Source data
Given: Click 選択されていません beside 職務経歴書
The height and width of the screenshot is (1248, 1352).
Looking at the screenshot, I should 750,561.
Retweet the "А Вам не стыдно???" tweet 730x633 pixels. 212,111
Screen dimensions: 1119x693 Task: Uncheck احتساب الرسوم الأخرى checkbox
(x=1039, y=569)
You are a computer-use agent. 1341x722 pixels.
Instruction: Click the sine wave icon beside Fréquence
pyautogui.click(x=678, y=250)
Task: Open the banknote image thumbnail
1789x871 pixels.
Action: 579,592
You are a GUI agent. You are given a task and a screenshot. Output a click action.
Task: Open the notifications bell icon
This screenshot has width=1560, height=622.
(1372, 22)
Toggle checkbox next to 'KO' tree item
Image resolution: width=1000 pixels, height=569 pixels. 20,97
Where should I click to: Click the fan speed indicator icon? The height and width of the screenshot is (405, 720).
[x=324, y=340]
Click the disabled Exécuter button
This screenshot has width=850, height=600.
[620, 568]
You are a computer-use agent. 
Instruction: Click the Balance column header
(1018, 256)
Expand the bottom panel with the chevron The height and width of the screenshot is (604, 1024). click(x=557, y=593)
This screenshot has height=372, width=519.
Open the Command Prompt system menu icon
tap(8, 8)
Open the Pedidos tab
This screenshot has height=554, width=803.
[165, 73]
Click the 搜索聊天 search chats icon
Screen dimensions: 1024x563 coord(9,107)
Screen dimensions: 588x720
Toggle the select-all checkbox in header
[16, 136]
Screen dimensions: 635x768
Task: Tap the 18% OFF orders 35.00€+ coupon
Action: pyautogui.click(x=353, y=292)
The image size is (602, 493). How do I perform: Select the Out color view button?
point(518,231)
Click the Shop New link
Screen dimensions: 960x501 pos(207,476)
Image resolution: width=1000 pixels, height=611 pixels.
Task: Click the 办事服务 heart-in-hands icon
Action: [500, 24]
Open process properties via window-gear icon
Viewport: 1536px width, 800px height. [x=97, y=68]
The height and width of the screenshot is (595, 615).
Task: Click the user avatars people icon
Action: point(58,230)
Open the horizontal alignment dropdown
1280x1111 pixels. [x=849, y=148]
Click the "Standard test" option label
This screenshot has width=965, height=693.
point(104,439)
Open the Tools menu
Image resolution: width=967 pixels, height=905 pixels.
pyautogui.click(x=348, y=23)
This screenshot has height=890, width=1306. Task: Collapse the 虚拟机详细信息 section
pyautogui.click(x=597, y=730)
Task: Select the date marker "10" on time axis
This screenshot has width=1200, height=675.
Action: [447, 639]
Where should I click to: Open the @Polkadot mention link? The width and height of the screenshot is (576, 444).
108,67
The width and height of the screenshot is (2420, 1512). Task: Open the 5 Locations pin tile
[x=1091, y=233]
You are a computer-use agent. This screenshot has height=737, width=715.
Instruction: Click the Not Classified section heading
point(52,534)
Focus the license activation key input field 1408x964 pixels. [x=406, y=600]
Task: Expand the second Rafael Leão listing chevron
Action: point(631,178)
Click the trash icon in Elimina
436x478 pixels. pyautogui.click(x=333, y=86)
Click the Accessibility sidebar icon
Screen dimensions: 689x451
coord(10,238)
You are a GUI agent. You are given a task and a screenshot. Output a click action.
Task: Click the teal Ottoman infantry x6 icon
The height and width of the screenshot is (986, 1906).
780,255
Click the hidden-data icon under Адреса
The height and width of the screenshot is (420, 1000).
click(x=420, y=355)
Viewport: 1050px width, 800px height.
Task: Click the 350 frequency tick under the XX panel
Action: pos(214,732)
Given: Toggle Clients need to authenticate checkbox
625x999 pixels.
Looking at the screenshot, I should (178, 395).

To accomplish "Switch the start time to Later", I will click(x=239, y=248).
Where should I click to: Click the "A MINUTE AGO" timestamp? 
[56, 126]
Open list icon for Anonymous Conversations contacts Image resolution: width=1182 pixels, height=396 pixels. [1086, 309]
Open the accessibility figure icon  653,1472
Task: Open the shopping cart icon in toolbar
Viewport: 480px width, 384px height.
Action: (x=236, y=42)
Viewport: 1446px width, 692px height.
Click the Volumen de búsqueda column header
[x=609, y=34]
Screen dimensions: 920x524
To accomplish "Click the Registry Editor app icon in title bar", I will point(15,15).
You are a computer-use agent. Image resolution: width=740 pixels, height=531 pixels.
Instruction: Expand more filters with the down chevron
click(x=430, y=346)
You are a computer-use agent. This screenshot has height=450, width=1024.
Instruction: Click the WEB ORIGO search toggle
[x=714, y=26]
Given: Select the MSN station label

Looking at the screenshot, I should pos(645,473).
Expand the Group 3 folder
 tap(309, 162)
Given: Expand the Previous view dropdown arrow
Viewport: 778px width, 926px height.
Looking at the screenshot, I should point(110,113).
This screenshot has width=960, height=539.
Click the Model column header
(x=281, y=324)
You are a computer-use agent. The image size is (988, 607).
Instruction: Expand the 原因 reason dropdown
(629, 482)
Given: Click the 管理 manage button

• Directions:
The answer must be exactly the lines from the one containing "Given: Expand the" through the final line of the data, both ends included, and nothing else.

• Worked solution:
Given: Expand the Previous view dropdown arrow
Viewport: 778px width, 926px height.
Looking at the screenshot, I should point(110,113).
This screenshot has width=960, height=539.
Click the Model column header
(x=281, y=324)
You are a computer-use agent. The image size is (988, 607).
Instruction: Expand the 原因 reason dropdown
(629, 482)
Given: Click the 管理 manage button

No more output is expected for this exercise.